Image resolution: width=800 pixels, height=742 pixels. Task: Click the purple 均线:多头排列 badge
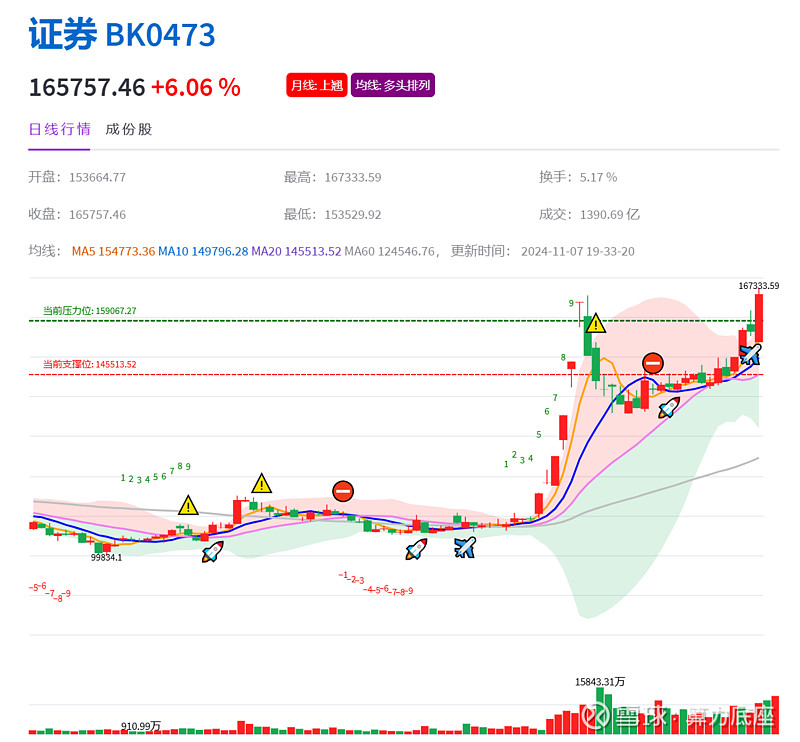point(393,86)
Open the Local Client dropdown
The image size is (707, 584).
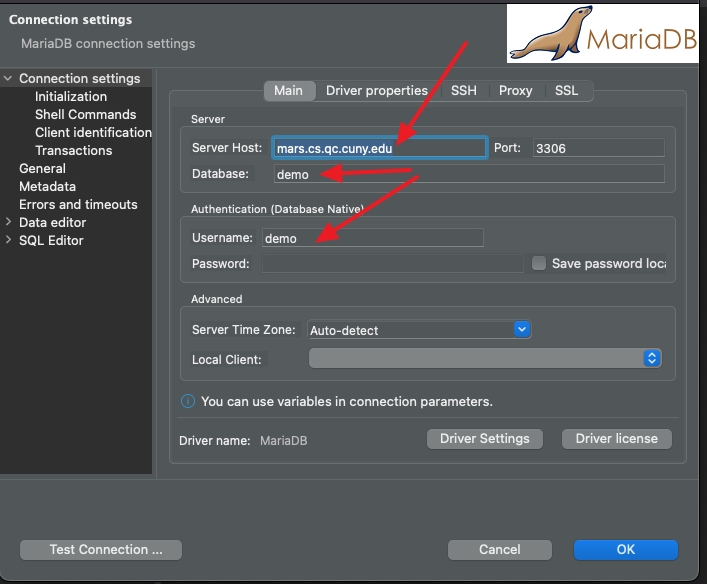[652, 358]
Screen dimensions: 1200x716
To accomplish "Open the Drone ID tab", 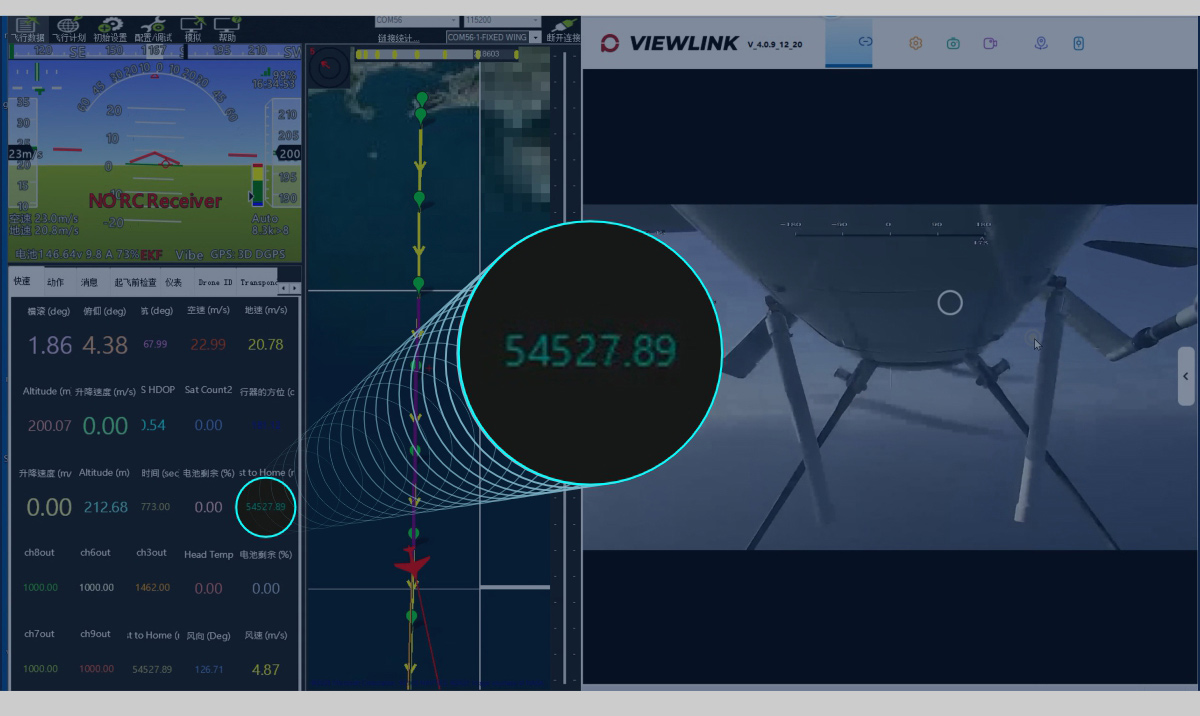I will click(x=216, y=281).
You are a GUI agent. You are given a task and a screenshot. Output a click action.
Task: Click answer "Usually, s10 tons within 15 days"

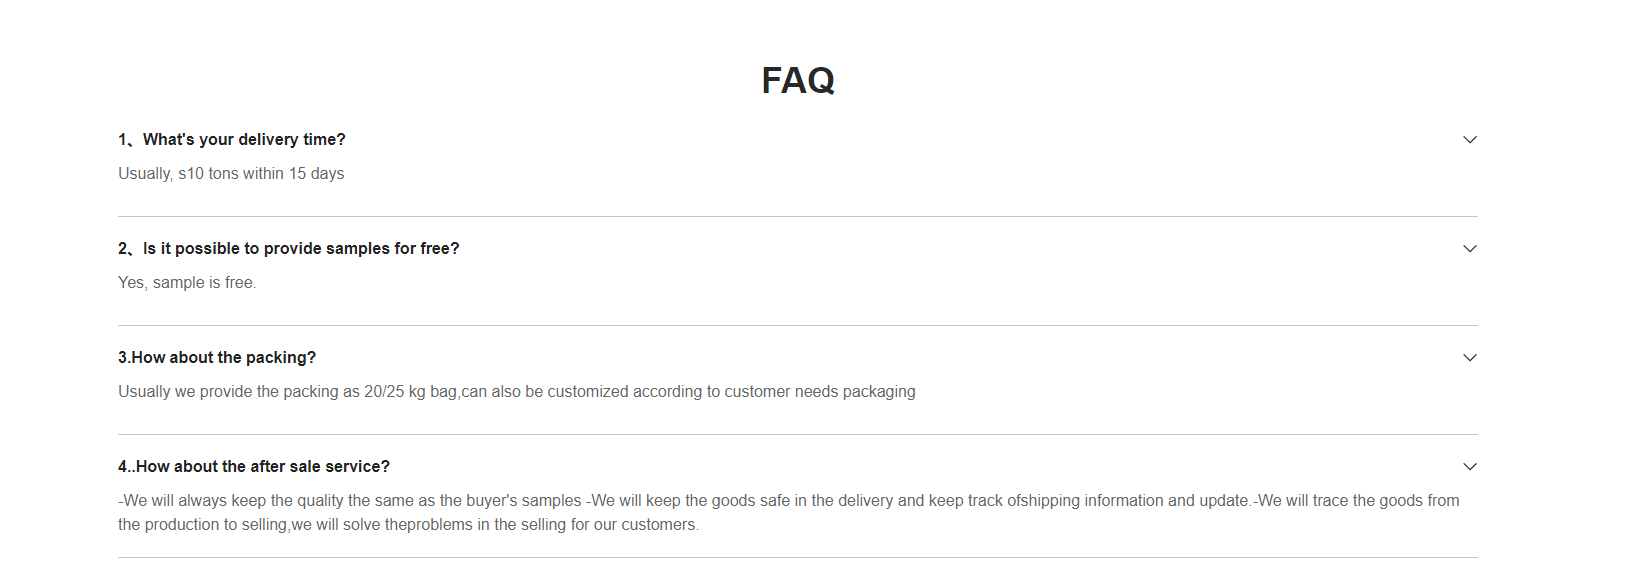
-------------------------
DIRECTIONS: Everything from the line with "You are a GUI" through the end of the records above, both ends included, is to be reproduced exactly, and nothing outside that span; the pictures are to be dropped.

WORKED SOLUTION:
You are a GUI agent. You are given a task and a screenshot. Output a click action.
Task: Click answer "Usually, s10 tons within 15 days"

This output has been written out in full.